I never hear people really using a few of the forms the above in European Portuguese (dei-lhos?). 

People say "_Eu fá-lo-ei_" in everyday language? You do see these forms in literature, but in everyday language?? Talvez eu não tenha razão. Eu ouço muito mal??


----------



## englishmania

Icetrance said:


> I never hear people really using a few of the forms the above in European Portuguese (dei-lhos?).
> 
> People say "_Eu fá-lo-ei_" in everyday language? You do see these forms in literature, but in everyday language?? Talvez eu não tenha razão. Eu ouço muito mal??

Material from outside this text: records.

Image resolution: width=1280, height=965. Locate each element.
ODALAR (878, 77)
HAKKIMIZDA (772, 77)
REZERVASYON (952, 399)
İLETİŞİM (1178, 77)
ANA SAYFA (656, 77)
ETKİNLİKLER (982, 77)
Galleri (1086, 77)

No, people don't say _fá-lo-ei_ in everyday language. They say _vou fazer isso.
_However, we do say the other forms mentioned. What happens is that we tend to use the simpler forms (much more often), such as 'Eu dei-lhe os livros' (instead of 'dei-lhos').
Also, I personally think the new generation (and other people in general) are becoming lazier and tend not to use these forms... It's my opinion. I've noticed more and more people in Portugal omit these pronouns or just say 'vi ele' or even use them incorrectly 'vi-lhe' (instead of vi-o).  Also, more and more people seem unaware of the 'special words' which make the word order change in a sentence: 'ele disse que se conheceram' (not  ele disse que conheceram-se) or 'porque te disse' (not porque disse-te) - I even hear this on TV.

Sorry I digress... but there are some things  which really make me cringe a bit.


----------